The Young, the Restless, and the Dead captures the spirit of Canadian filmmakers through interviews with the most accomplished and dynamic of yesterday’s, today’s, and tomorrow’s film greats. Funny, provocative, and enlightening, the filmmakers reflect on their careers and explore with the interviewers the issues that challenge them.
This book features an interview with a late director (Jean-Claude Lauzon) whose work is recognized in the canon as outstanding; interviews with filmmakers who are accomplished in their fields and have to their credit a sizeable body of work (Blake Corbet, Andrew Currie, Brent Carlson, Guy Maddin, Lynne Stopkewich, Anne Wheeler, Gary Burns, and Mina Shum); and an interview with a young director new to the field (Michael Dowse). Together these players in the Canadian film scene capture the energy, success, and tribulations of a fascinating cultural industry.
The Young, the Restless, and the Dead is the first volume in a series of interviews with key cultural creators in the field of cinema. It seeks to bring to a wide audience the insights and emotions, the trials and achievements of significant figures in Canadian film.
George Melnyk talks about The Young, the Restless, and the Dead with Eric Volmers of the Calgary Herald. Read the interview online.

About the author

George Melnyk is an associate professor of Canadian studies and film studies in the Faculty of Communication and Culture, University of Calgary. He is a cultural historian who specializes in Canadian cinema. Among his film publications are One Hundred Years of Canadian Cinema (2004) and Great Canadian Film Directors (2007). Most recently he has published The Young, the Restless, and the Dead: Interviews with Canadian Filmmakers (2008) in the Film and Media Studies series at WLU Press.

George Melnyk's profile page

Excerpt: The Young, the Restless, and the Dead: Interviews with Canadian Filmmakers (edited by George Melnyk)

Excerpt from The Young, the Restless, and the Dead: Interviews with Canadian Filmmakers edited by George Melnyk

From the introduction to Chapter 7 “I like to work one-on-one” ANNE WHEELER interviewed by Peggy Thompson

She's one of Canada's defining English-language cinematic voices.

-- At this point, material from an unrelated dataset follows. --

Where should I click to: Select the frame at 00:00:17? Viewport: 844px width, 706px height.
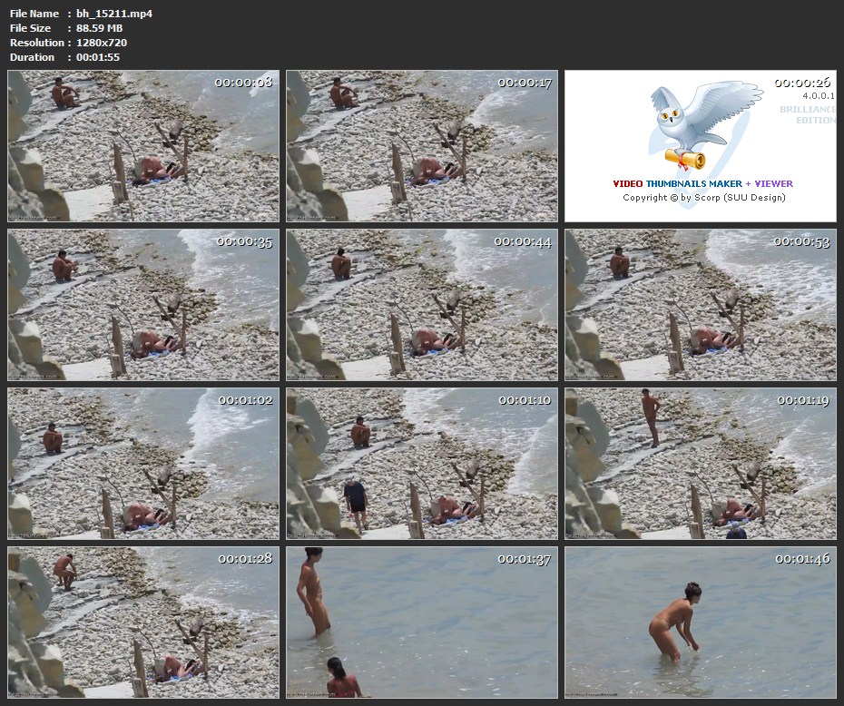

During her career she's directed eight feature films, nine movies for television, and numerous documentaries, miniseries, and television episodes. Her movies for television have been nominated for a total of thirty-one Geminis and her films for a total of thirty-eight Genie Awards. As François Truffaut wrote in Hitchcock, directing films requires “multiple and often contradictory talents . .. only a mind in which the analytic and synthetic are simultaneously at work can make its way out of the maze of snares inherent in the fragmentation of the shooting, the cutting and the montage of a film. “

Wheeler trained as a mathematician, musician, and music teacher before directing her first film. When she talks about directing she uses musical analogies and notations. And when she shoots, it's with mathematical precision. At our first meeting in 1998 to discuss working together on Better Than Chocolate, producer Sharon McGowan and I arrived at Anne's office to the sound of delicate piano playing. It was Anne. When we asked her what the piece was, she said it was her morning improvisation; each day begins with one. I think that this ability to start fresh, to reinvent, is a hallmark of her work as a film artist.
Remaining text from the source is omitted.